I eat this pizza with a bunch of coleslaw on top so that I feel like I’m getting some roughage in. Don’t run away from me like I’m a madwoman, even though I really am: I’m not talking of your typical slaw that’s loaded with (nondairy) mayo, but of a simple kind that’s dressed with (per person): 2 tablespoons (30 ml) white balsamic vinegar, 1 tablespoon (15 ml) extra-virgin olive oil, and 1 tablespoon (7 g) nutritional yeast. Oh, and white pepper to taste. This simple dressing coats quite a lot of slaw, probably more than what you need to top your pizza, but you get the idea. It’s simple, it’s good, it’s satisfying. And it ain’t mayo.

Please note that the citrus flavor isn’t crazy here, so feel free to add some zest to the topping once it’s prepared, or even after the pizza is baked, to boost it up a bit.

Finally, be happy if you’re not a fan of kneading: there’s barely any of that happening here. Aren’t you glad I didn’t go for the “no need” joke? Yeah you are. I can see you right there, with that thankful look upon your face. (Dude, you’re really pretty.)


Curried Tempeh Pizza:

For the crust:
1/2 cup (128 g) natural crunchy peanut butter, at room temperature
1 cup (235 ml) unsweetened nondairy milk, lukewarm (I used that whole grain milk from Trader Joe)
2 teaspoons pure maple syrup
1 heaping teaspoon active dry yeast
1 teaspoon fine sea salt
1 1/2 cups (180 g) all-purpose flour
1 1/2 cups (180 g) white whole wheat flour

For the topping:
1 tablespoon (14 g) solid coconut oil
8 ounces (227 g) tempeh, crumbled
1 teaspoon mild to medium curry powder
1 teaspoon garam masala
1/2 teaspoon turmeric
1/2 teaspoon red pepper flakes, to taste
1 large clove garlic, grated
1 inch (2.5 cm) piece of fresh ginger root, grated
1 tablespoon (15 ml) Bragg’s (or soy sauce, tamari, blah-blah-blah)
Juice of 1 large grapefruit or other citrus (about 1 cup [235 ml])
1 tablespoon (21 g) light agave nectar

To make the crust: Combine peanut butter, milk, and syrup.
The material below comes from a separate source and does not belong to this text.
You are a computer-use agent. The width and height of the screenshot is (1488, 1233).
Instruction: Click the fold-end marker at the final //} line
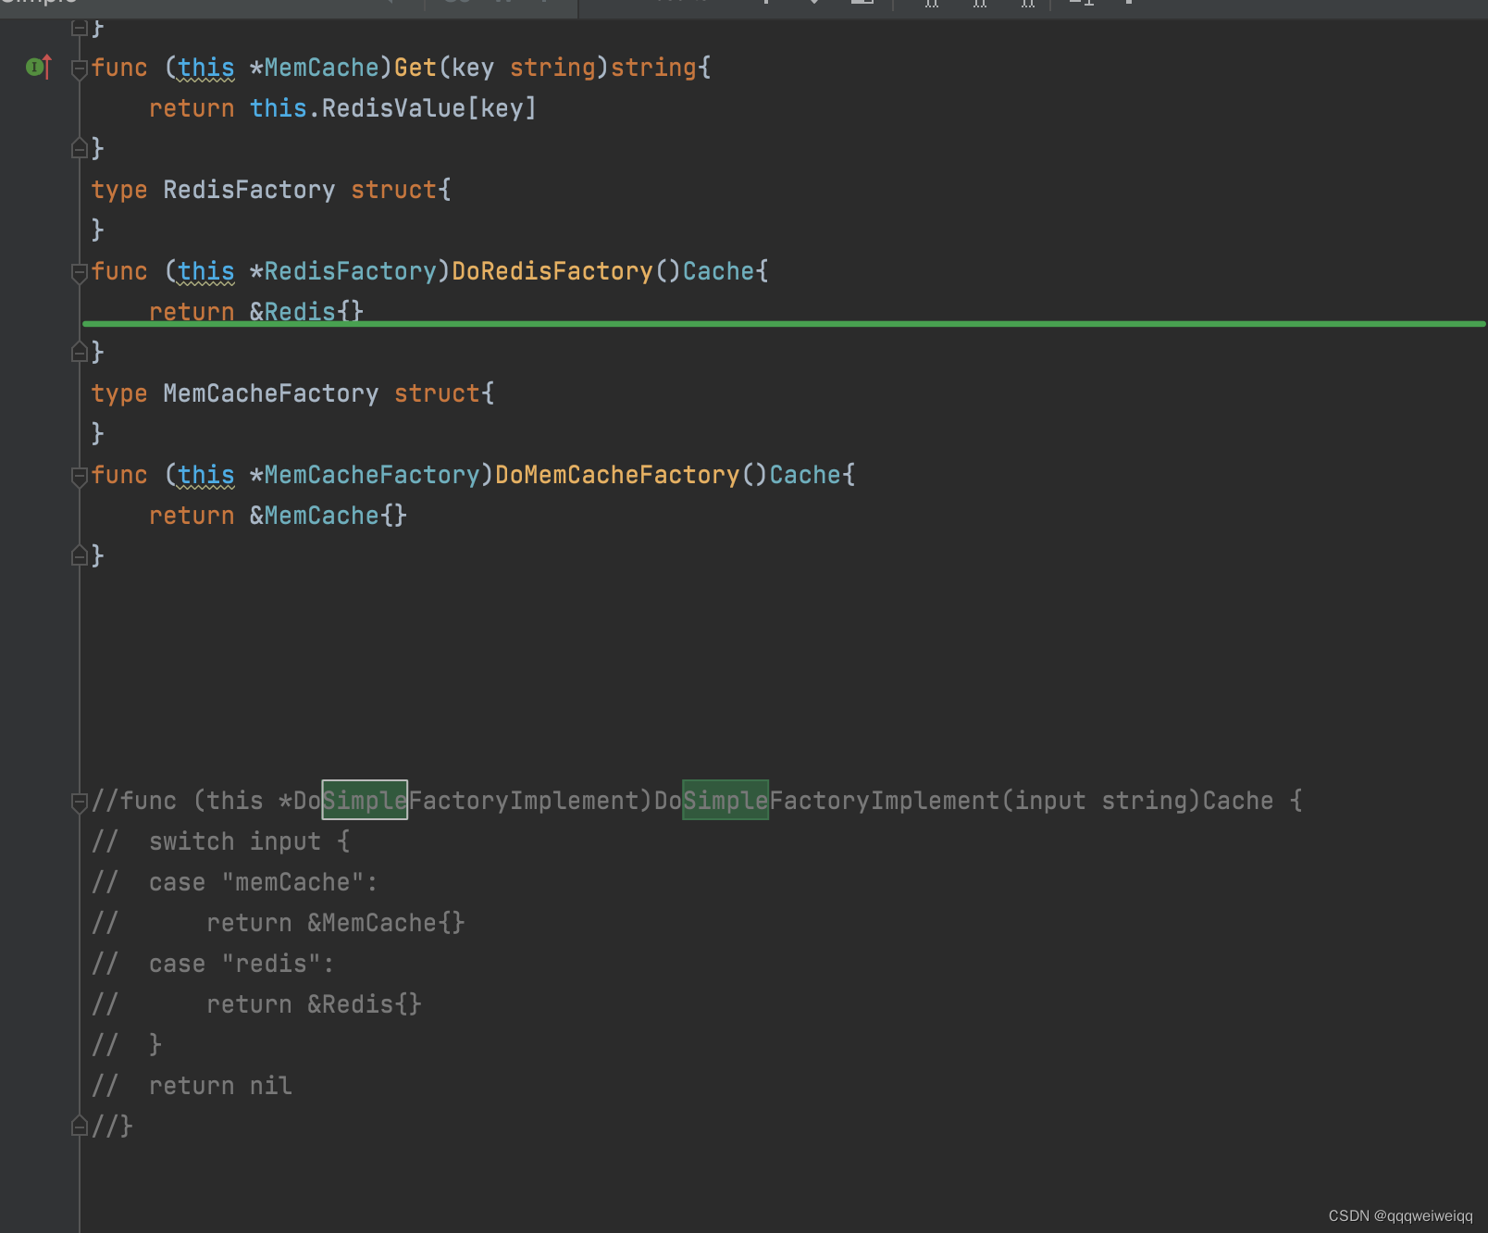(x=80, y=1126)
Stir yeast in and let dissolve for a few minutes.
Combine salt and flours in a large bowl. Pour wet ingredients into the flour, stir with a rubber spatula. Use your hands to combine well directly into the bowl, but be warned that the dough will be rather sticky: do not add more flour. Go back to using the rubber spatula and work it for a couple of minutes. Gather the dough in the center of the bowl.
Cover and let rise for 3 hours.

In the meantime, prepare the topping…

To make the topping: Melt coconut oil in large skillet. Add tempeh and cook for 4 minutes on medium heat, until it browns up just a bit.
Add spices, garlic, and ginger, cook for another minute until fragrant.
Add Bragg’s, citrus juice, and agave. Cook on medium-high heat until the preparation thickens up (about 4 minutes), and that the tempeh looks moist and golden brown. Remove from heat. Let cool for about 30 minutes.
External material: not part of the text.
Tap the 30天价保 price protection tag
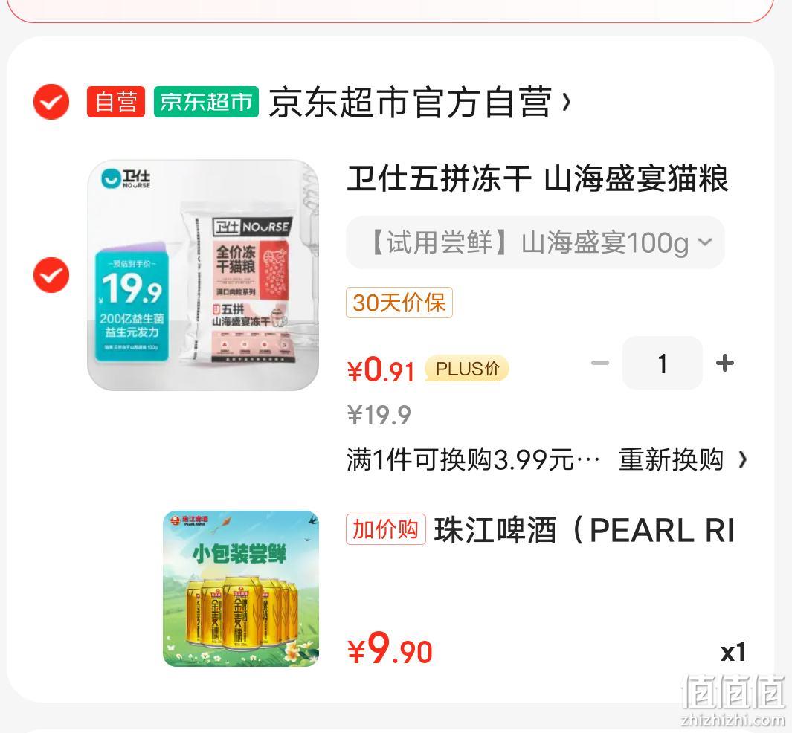Image resolution: width=792 pixels, height=733 pixels. [x=399, y=303]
Sprinkle some cornmeal onto a rimless, approximately 14 x 16-inch (36 x 41-cm) cookie sheet.
Punch down dough. Grab it gently and stretch it as thin as possible (into a circle or rectangle), letting gravity do the work by holding it up, being careful not to tear it. Or choose the safer route and simply stretch it directly on top of the cookie sheet. The size of the pizza does not really matter, just do the best you can and don’t fret!

Evenly sprinkle the whole batch of tempeh onto the crust, leaving a little under 1 inch (2.5 cm) around the edges. Let rest for 10 minutes.
Preheat oven to 400°F (200°C, or gas mark 6). Wait another 10 minutes for the oven to heat.
Bake for about 22 minutes, until the edges are golden brown. Place on a wire rack to cool a little. Mangia! Mangia, for the love of mamma tua!